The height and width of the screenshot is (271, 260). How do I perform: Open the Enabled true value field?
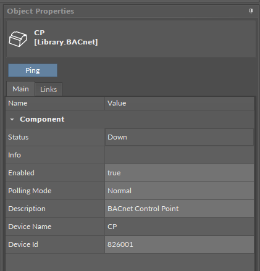click(x=179, y=173)
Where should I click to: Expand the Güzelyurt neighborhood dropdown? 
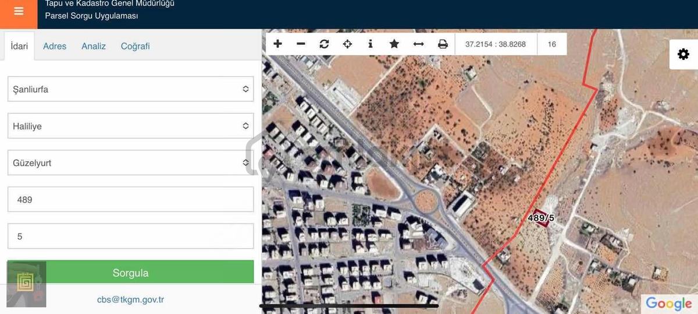pyautogui.click(x=131, y=163)
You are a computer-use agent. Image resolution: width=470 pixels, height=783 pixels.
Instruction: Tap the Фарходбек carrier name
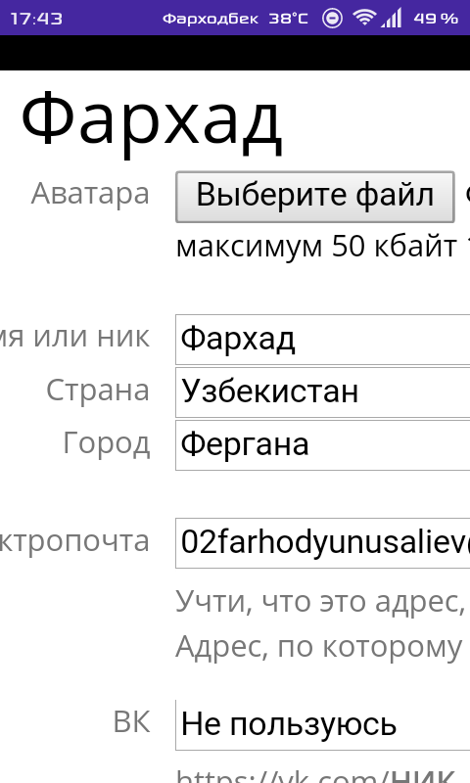pyautogui.click(x=211, y=19)
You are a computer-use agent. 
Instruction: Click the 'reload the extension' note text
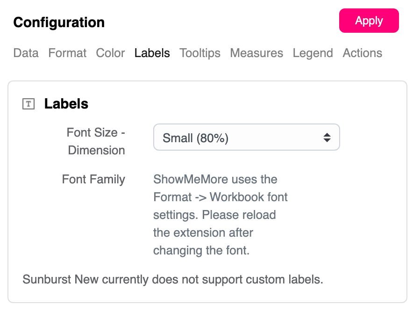203,232
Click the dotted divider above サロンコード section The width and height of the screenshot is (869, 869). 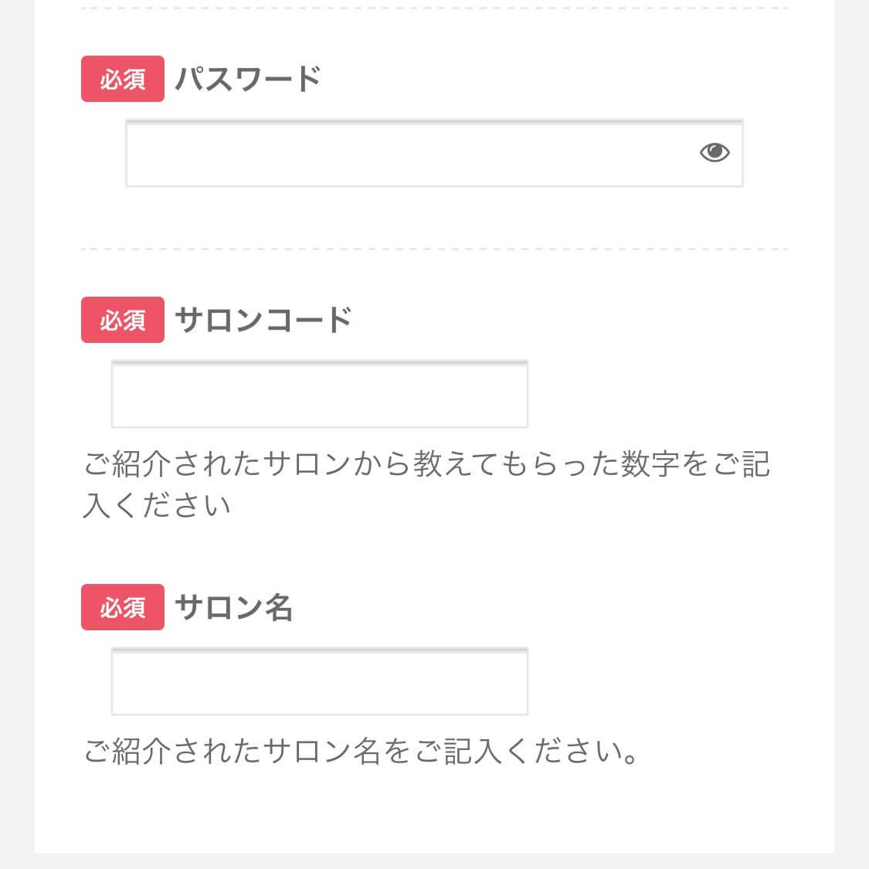(x=434, y=249)
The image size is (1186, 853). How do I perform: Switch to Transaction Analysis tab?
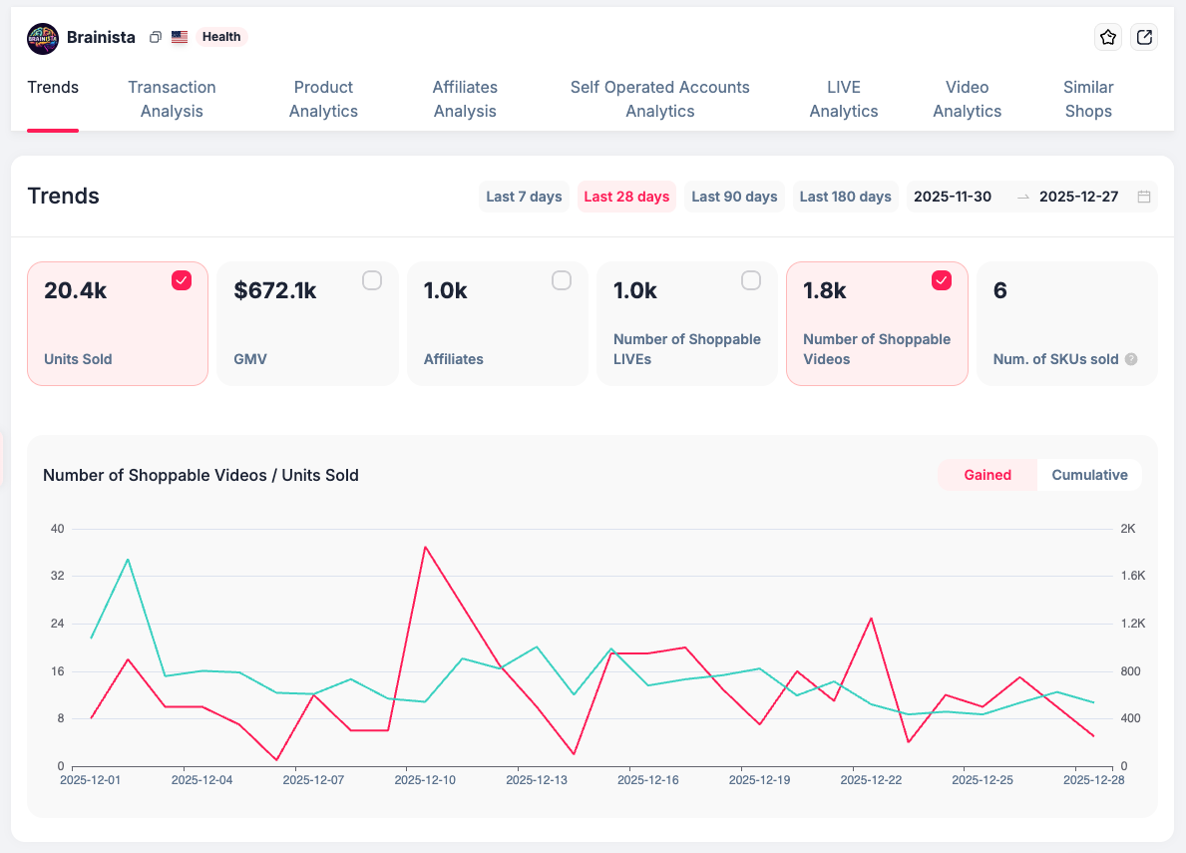click(x=172, y=99)
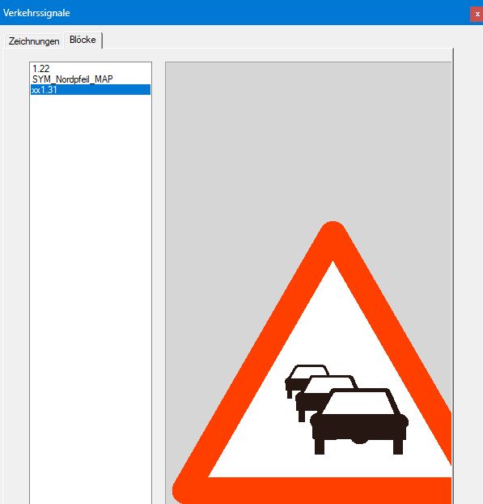Screen dimensions: 483x504
Task: Click the Verkehrssignale title bar text
Action: click(36, 13)
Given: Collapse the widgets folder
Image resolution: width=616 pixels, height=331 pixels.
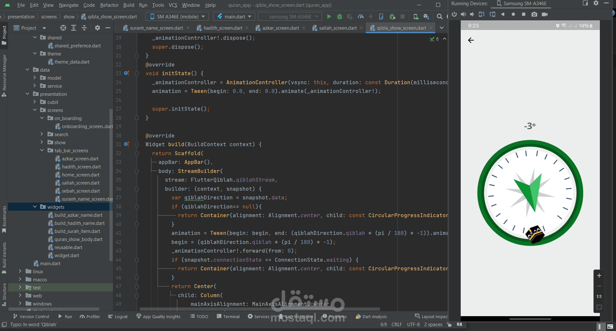Looking at the screenshot, I should pyautogui.click(x=35, y=206).
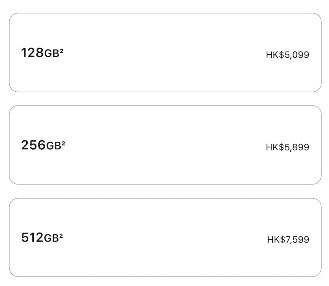
Task: Pick the largest storage capacity card
Action: [x=165, y=237]
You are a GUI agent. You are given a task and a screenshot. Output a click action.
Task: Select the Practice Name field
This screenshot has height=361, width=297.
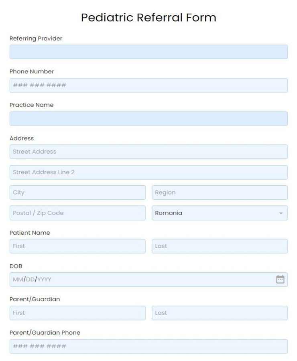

════

What is asked:
Reproduce the listing verbatim from the line containing "The image size" through the end of the listing, leaving out the pictures.

Worked solution:
The image size is (1186, 853). How do I perform: Switch to Transaction Analysis tab?
click(x=172, y=99)
Screen dimensions: 483x504
Task: Click the Verkehrssignale title bar text
Action: click(36, 13)
Given: Collapse the widgets folder
Image resolution: width=616 pixels, height=331 pixels.
Looking at the screenshot, I should pyautogui.click(x=35, y=206).
Task: Pick the largest storage capacity card
Action: [x=165, y=237]
You are a GUI agent. You are given a task and a screenshot. Output a click action.
Task: Select the Practice Name field
This screenshot has height=361, width=297.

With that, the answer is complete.